### Aim of the task
According to the biography below, in what year was Washington elected a Fellow of the New York Academy of Medicine?

### Given text

┄┄┄┄┄┄┄┄┄┄

She has been Editor of the Harvard Journal of Minority Public Health and a guest Editor of the Journal of Law, Medicine and Ethics. Washington has written widely for popular and science publications and has also been published in refereed books and journals such as Nature, JAMA, The American Journal of Public Health, The New England Journal of Medicine, The Harvard Public Health Review and The Journal of Law, Medicine, and Ethics. James Marion Sims’ experimental surgeries on African American women led to the removal and banishment of his statue from New York’s Central Park.

In 2008, JAMA published an article she co-authored, which formed the basis for the American Medical Association’s apology to the nation’s black physicians.

She teaches a bioethics course at Columbia University and presents her work in the history of medicine to universities throughout the US and Europe. She has also held fellowships at Stanford University, holds a degree in English from the University of Rochester, an MA in journalism from Columbia University and in 2016 was elected a Fellow of the New York Academy of Medicine.

Washington is a science writer, editor and ethicist who has been a Research Fellow in Medical Ethics at Harvard Medical School, Visiting Fellow at the Harvard TH Chan School of Public Health, a visiting scholar at DePaul University College of Law and a senior research scholar at the National Center for Bioethics at Tuskegee University.

┄┄┄┄┄┄┄┄┄┄

### Dataset excerpts
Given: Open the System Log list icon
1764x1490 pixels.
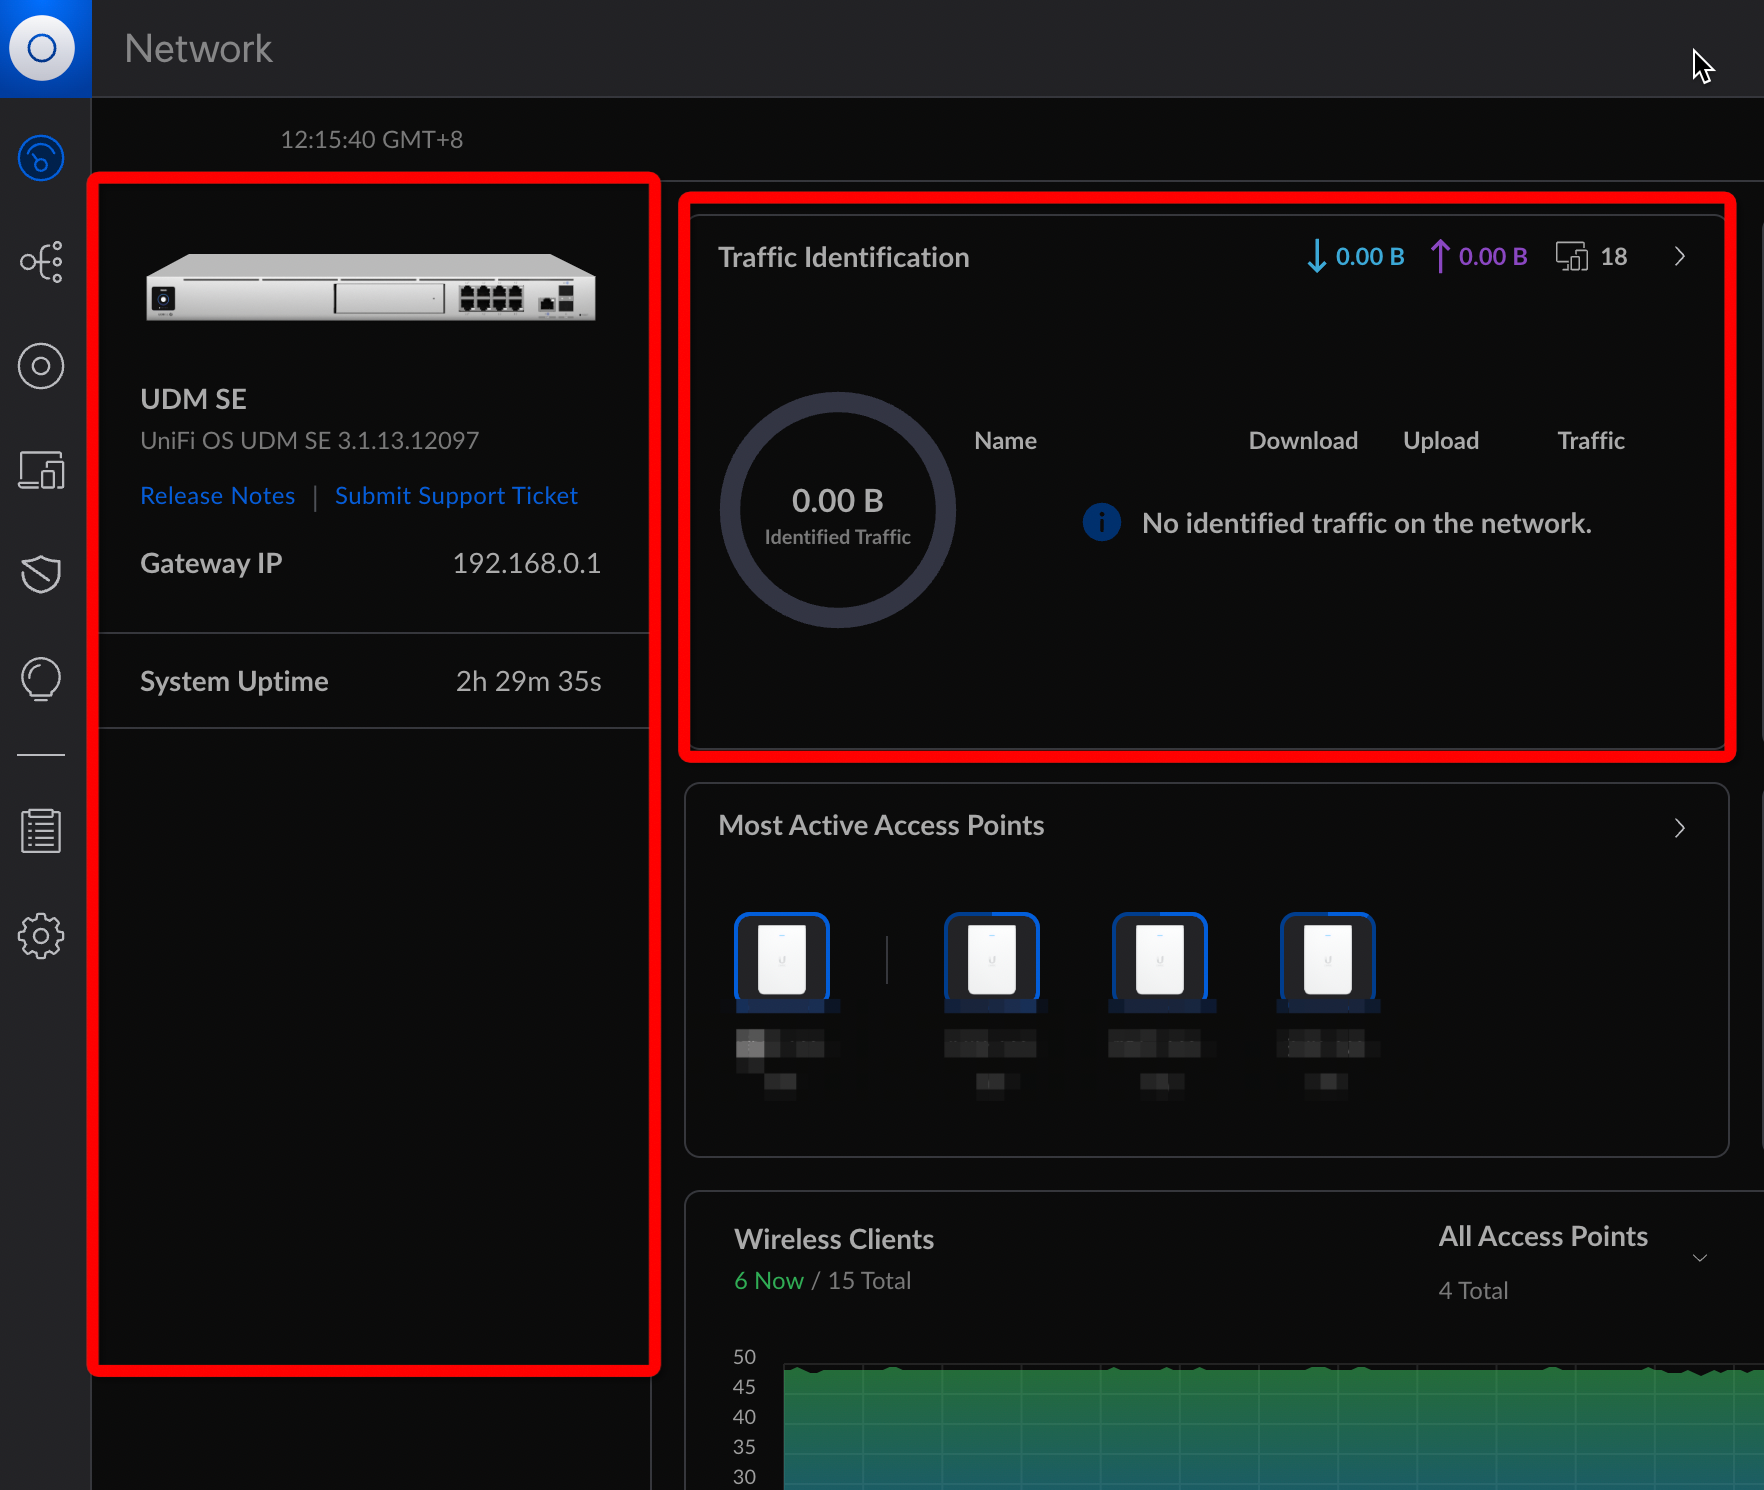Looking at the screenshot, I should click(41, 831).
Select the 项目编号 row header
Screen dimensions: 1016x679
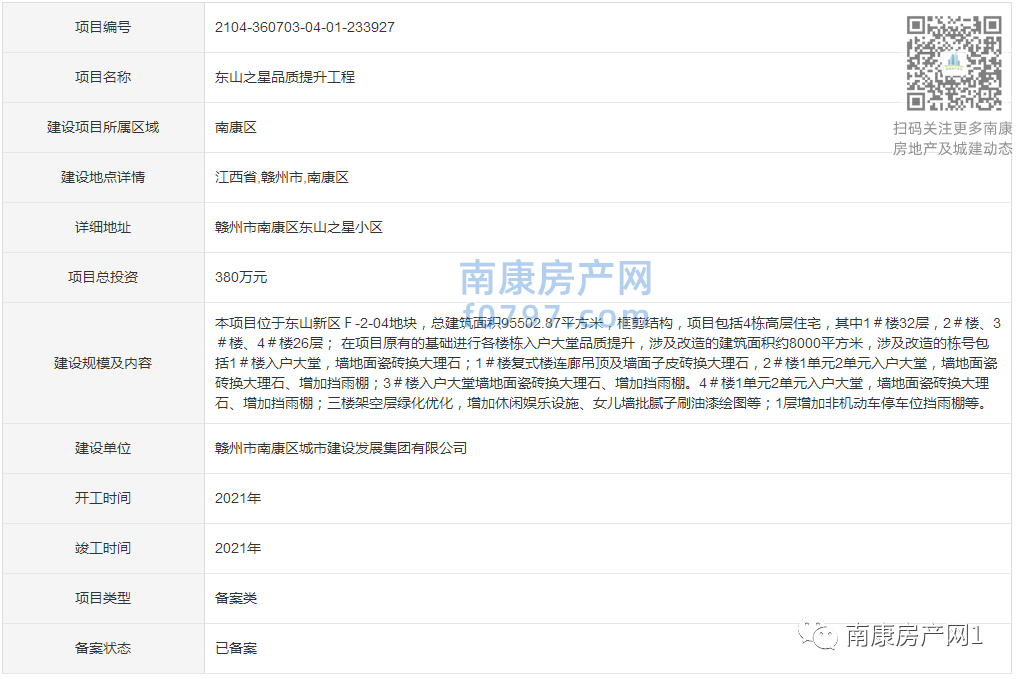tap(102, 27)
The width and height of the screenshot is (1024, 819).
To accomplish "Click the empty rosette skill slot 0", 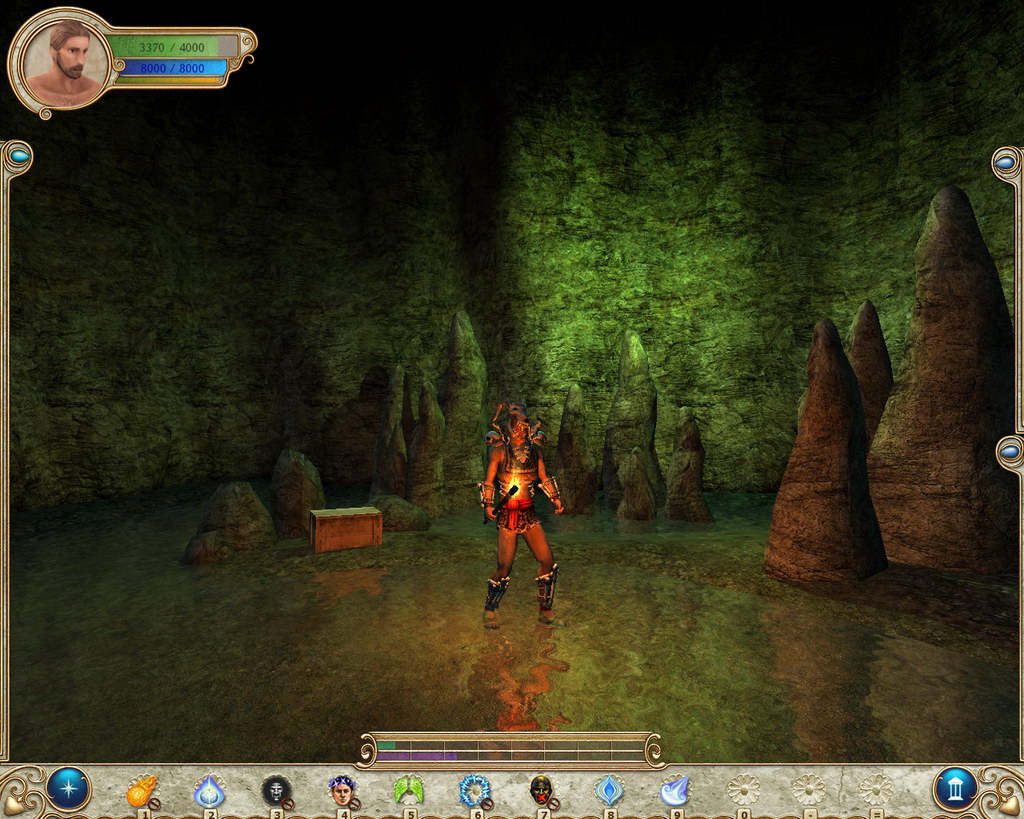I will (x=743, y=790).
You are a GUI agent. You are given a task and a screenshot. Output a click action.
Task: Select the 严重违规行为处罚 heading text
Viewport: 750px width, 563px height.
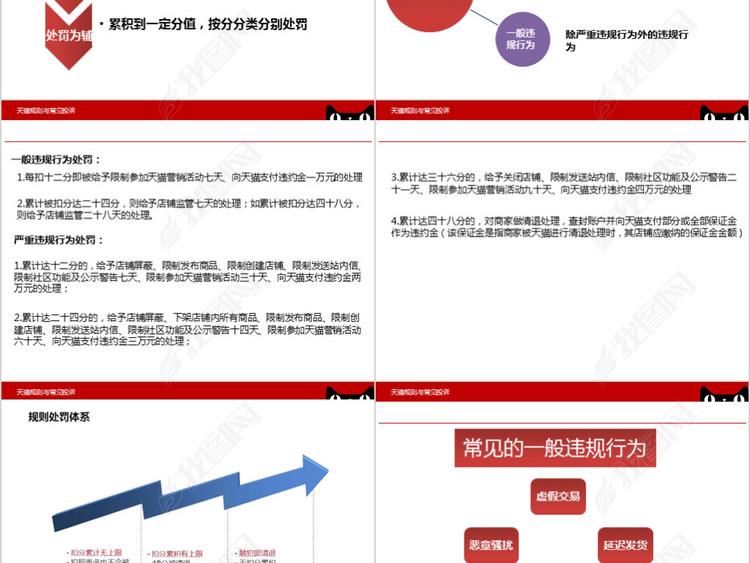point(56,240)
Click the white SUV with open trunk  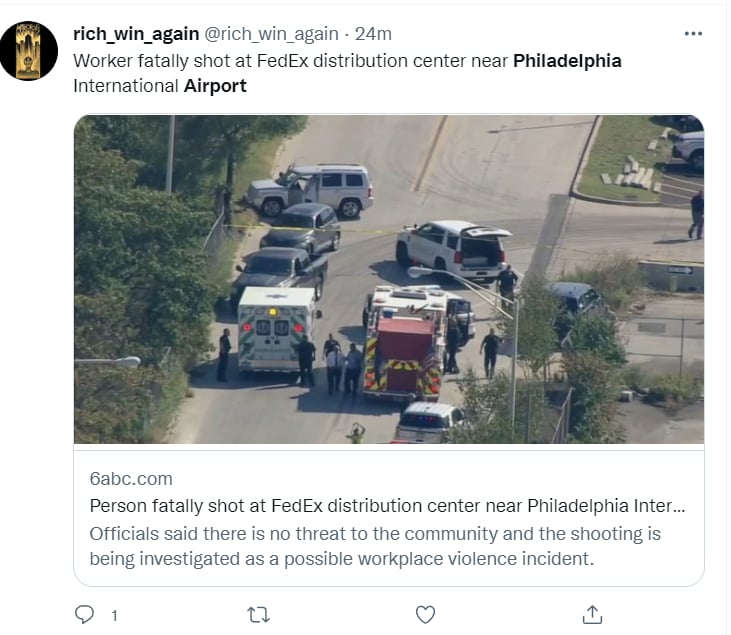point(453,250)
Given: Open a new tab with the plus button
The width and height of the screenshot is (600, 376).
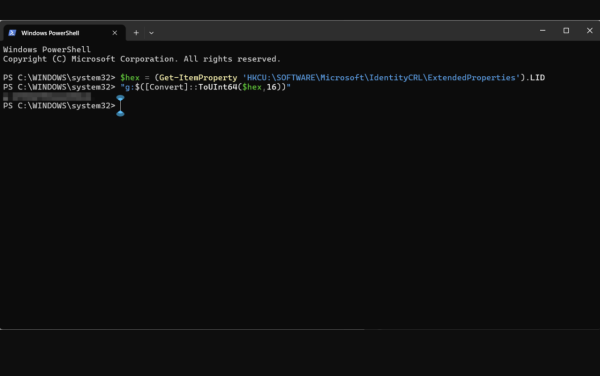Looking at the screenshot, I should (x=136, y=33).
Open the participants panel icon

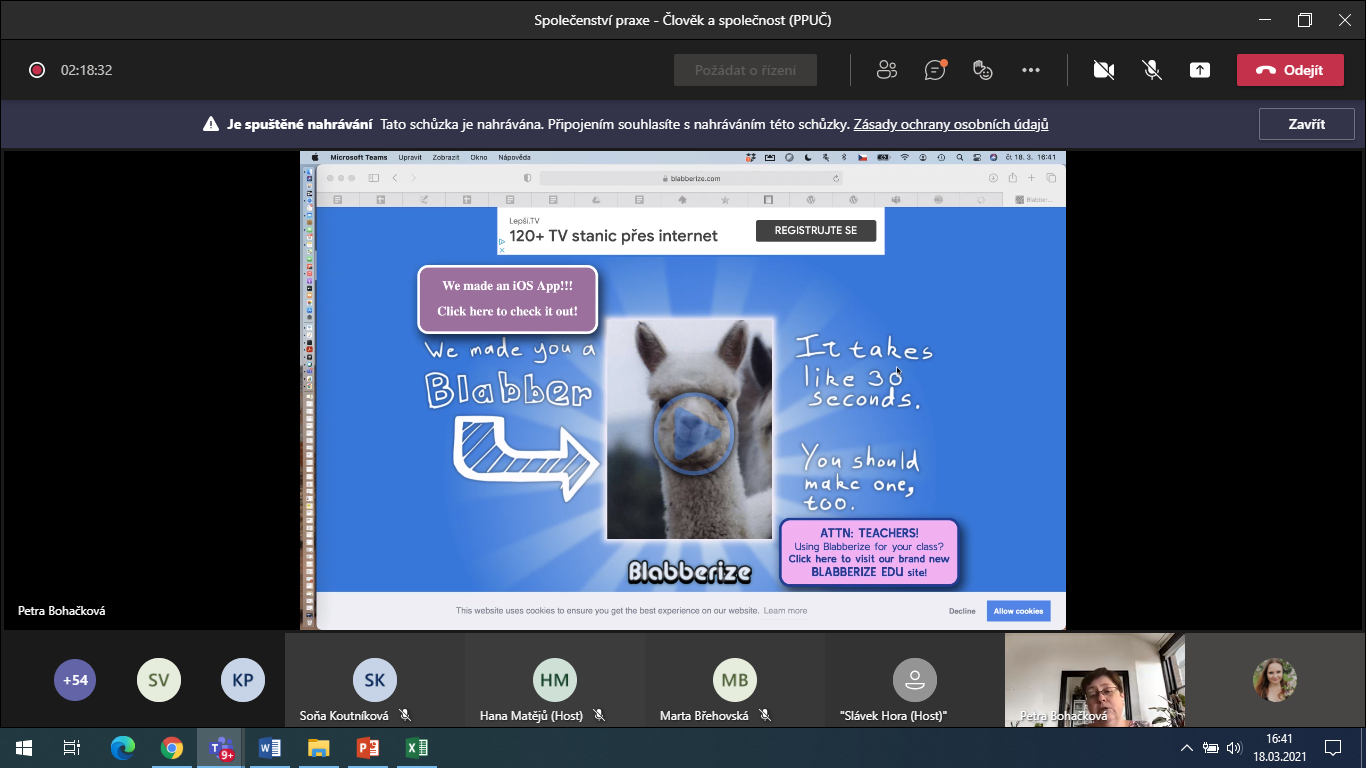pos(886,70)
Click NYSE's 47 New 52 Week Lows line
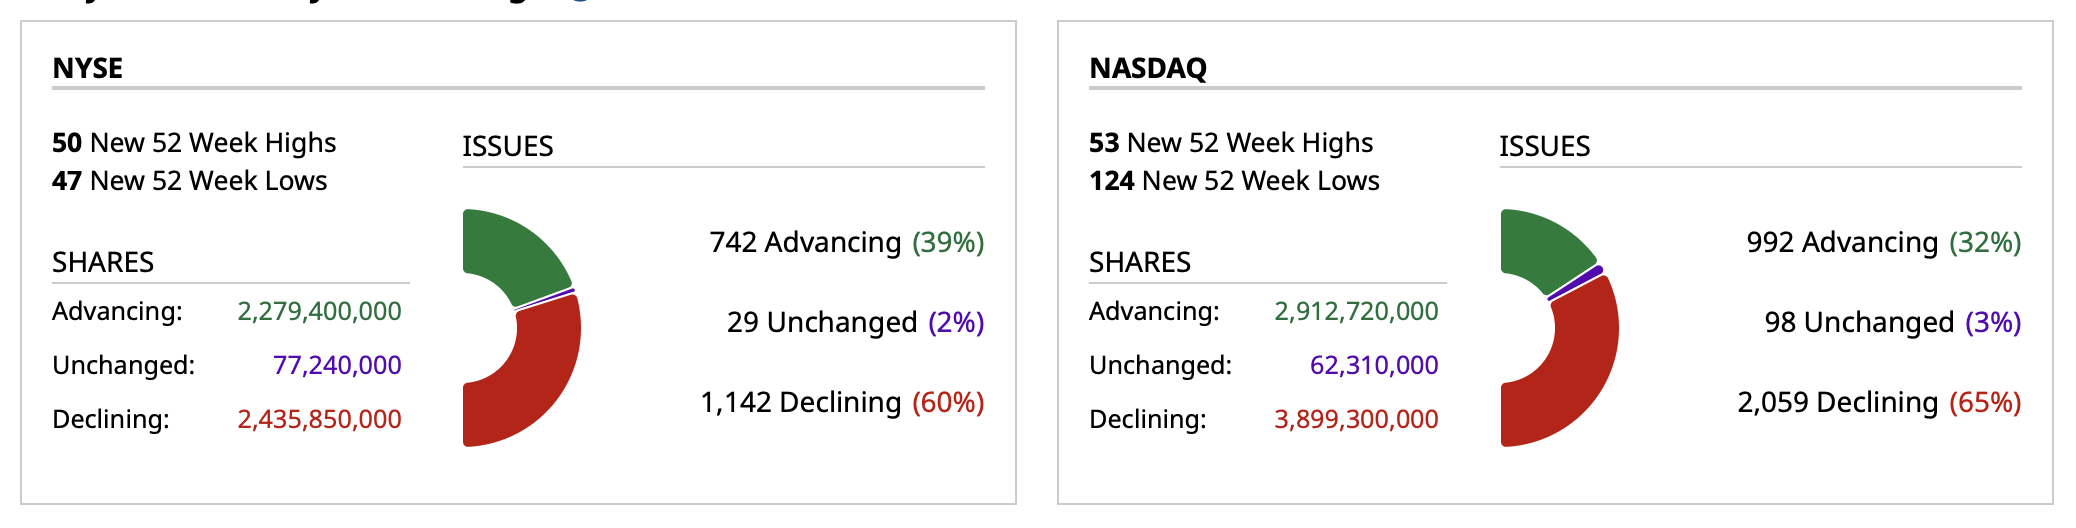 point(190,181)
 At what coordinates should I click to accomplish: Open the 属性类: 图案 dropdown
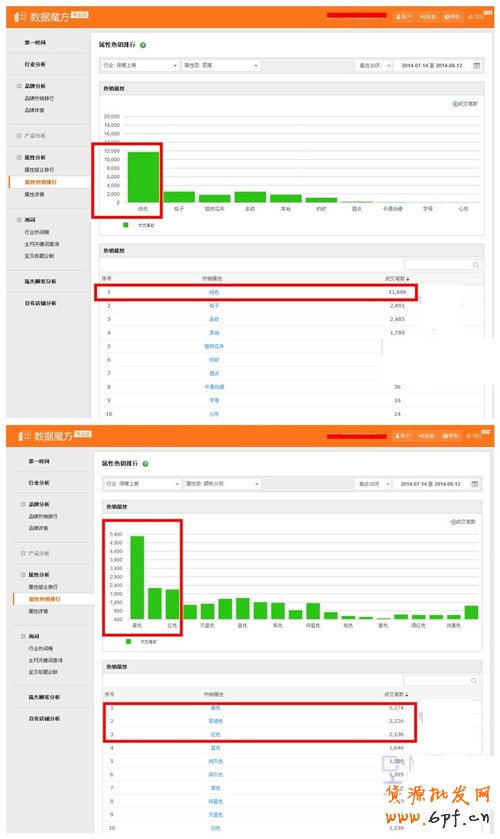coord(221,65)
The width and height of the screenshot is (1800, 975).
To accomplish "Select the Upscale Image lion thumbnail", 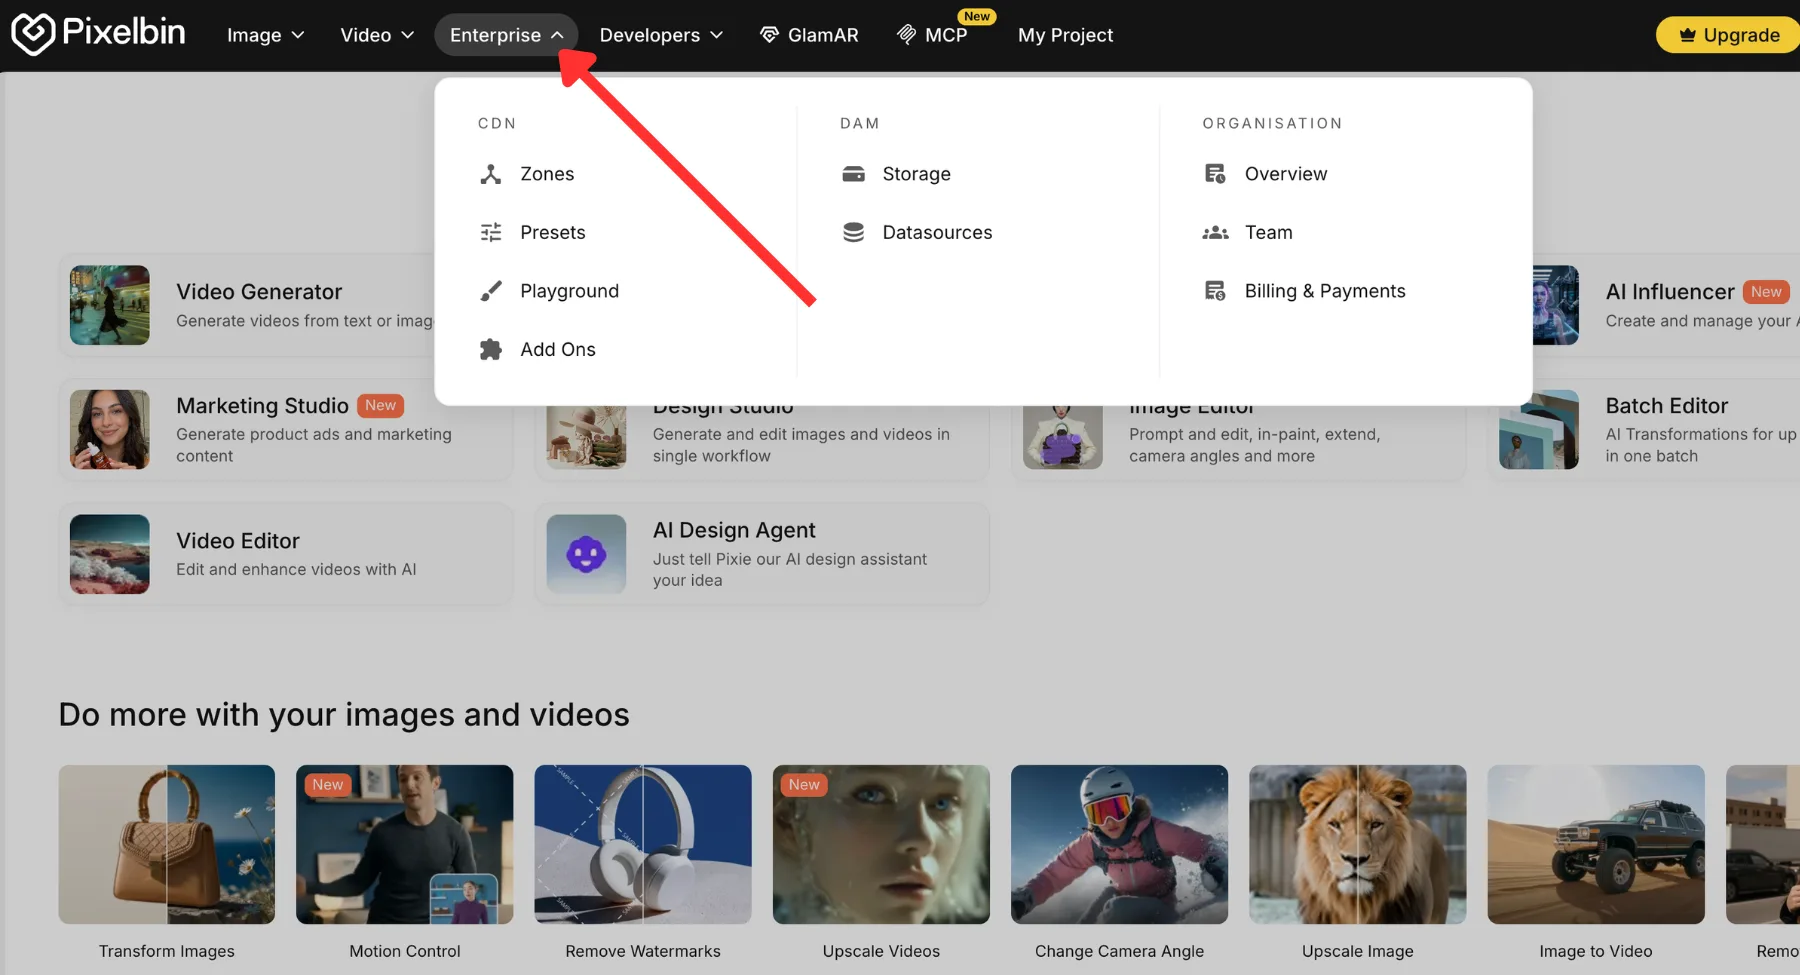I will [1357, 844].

┄┄┄┄┄┄┄┄┄┄

### Answer below
2016